Воспоминанье слишком давит плечи,
Я о земном заплачу и в раю,
Я старых слов при нашей новой встрече
Не утаю.*
Где сонмы ангелов летают стройно,
Где арфы, лилии и детский хор,
Где всё – покой, я буду беспокойно
Ловить твой взор.
Виденья райские с усмешкой провожая,
Одна в кругу невинно-строгих дев,
Я буду петь, земная и чужая,
Земной напев!
Воспоминанье слишком давит плечи,
Настанет миг – я слез не утаю...
Ни здесь, ни там – нигде не надо встречи,
И не для встреч проснемся мы в раю![26]
* * *
Стих этот я взяла из уже набиравшегося тогда “Волшебного фонаря”, вышедшего раньше выдачи, но уже после присуждения премий. (“Волшебный фонарь”, с.75.)
С месяц спустя – я только что вышла замуж – как-то заходим с мужем к издателю Кожебаткину.
– Поздравляю Вас, Марина Ивановна! Я, думая о замужестве:
– Спасибо.
– Вы взяли первый приз, но Брюсов, узнав, что это вы, решил вам, за молодостью, присудить первый из двух вторых.
Я рассмеялась.
Получать призы нужно было в “О-ве Свободной Эстетики”. Подробности стерлись. Помню только, что когда Брюсов объявил: “Первого не получил никто, первый же из двух вторых – г-жа Цветаева”, – по залу прошло недоумение, а по моему лицу усмешка. Затем читались, кажется Брюсовым же, стихи, после “премированных” (Ходасевич, Рафалович, я) – “удостоившиеся одобрения”, не помню чьи. Выдача самих призов производилась не на эстраде, а у входного столика, за которым что-то вписывала и выписывала милая, застенчивая, всегда все по возможности сглаживавшая и так выигрывавшая на фоне брюсовской жестокости – жена его, Жанна Матвеевна.
Приз – именной золотой жетон с черным Пегасом – непосредственно Брюсовым – из руки в руку – вручен. Хотя не в рукопожатии, но руки встретились! И я, продевая его сквозь цепочку браслета, громко и весело:
– Значит, я теперь – премированный щенок? Ответный смех залы и – добрая – внезапная – волчья – улыбка Брюсова. “Улыбка” – условность, просто внезапное обнаружение и такое же исчезновение зубов. Не улыбка? Улыбка! Только не наша, волчья. (Оскал, осклаб, ощер.)
Тут я впервые догадалась, что Брюсов – волк.
* * *
Если не ошибаюсь, в тот же вечер я в первый (и единственный) раз увидела поэтессу Львову.
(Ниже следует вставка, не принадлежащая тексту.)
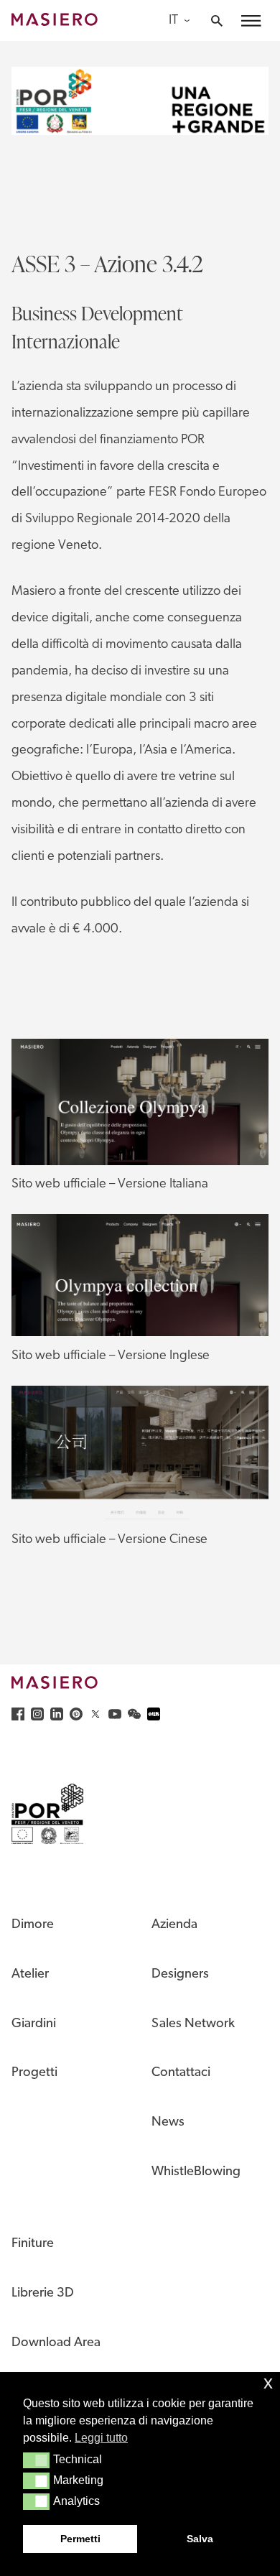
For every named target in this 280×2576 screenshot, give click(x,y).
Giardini (33, 2024)
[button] (36, 2460)
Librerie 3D (42, 2293)
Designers (180, 1974)
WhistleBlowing (196, 2172)
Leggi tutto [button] (101, 2438)
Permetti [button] (80, 2538)
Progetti (34, 2073)
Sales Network (193, 2024)
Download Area (56, 2343)
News (168, 2122)
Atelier (30, 1974)
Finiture (32, 2244)
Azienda (174, 1925)
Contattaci (180, 2073)
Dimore (32, 1925)
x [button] (268, 2382)
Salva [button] (200, 2538)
Невысокого роста, в синем, скромном, черно-глазо-брово-головая, яркий румянец, очень курсистка, очень девушка. Встречный, к брюсовскому наклону, подъем. Совершенное видение мужчины и женщины: к запрокинугости гордости
им – снисхождение гордости
собой. С трудом сдерживаемая кругом осчастливленность.
Он – охаживал.
Часть вторая
Революция
I. Лито
Премированным щенком заканчивается мой юношеский эпизод с Брюсовым. С 1912 г. по 1920 г. мы – я жила вне литературной жизни – не встречались.
Был 1919 г. – самый чумный, самый черный, самый смертный из всех тех годов Москвы. Не помню кто, кажется Ходасевич, надоумил меня снести книгу стихов в Лито
[27]. “Лито ничего не печатает, но все покупает”. Я: “Чудесно”, – “Отделом заведует Брюсов”. Я: “Чудесно, но менее. Он меня не выносит”. – “Вас, но не ваши стихи. Ручаюсь, что купит. Все-таки – пять дней хлеба”.
Переписала “Юношеские стихи” (1913 г. – 1916 г., до сих пор неизданные) и “Версты” I (изданы в 1922 г. Госиздатом) и, взяв в правую – пятилетнюю тогда ручку своей дочери Али, в левую – рукопись, пошла пытать счастья в Лито. Никитская, кажется? Брюсова не было, был кто-то, кому я рукописи вручила. Вручила и кануло – и стихи и я.
Прошло около года. Я жила, стихи лежали. Вспоминала о них с неизменной неприязнью, как о вещи одолженной, вовремя не спрошенной и потому уже – не моей. Всё же как-то собралась. Прихожу в Лито: пустота: Буданцев. “Я пришла узнать про две книги стихов, сданных около году назад”. Легкое смущение, и я, выручая: “Я бы очень хотела получить обратно рукописи, – ведь ничего, очевидно, не вышло?” Буданцев, радостно: “Не вышло, не вышло, между нами – Валерий Яковлевич
очень против вас”. – “Здесь и малого достаточно. Но рукописи – живы?” – “Живы, живы, сейчас верну”. – “Чудесно. Это больше, чем в наши дни может требовать поэт”.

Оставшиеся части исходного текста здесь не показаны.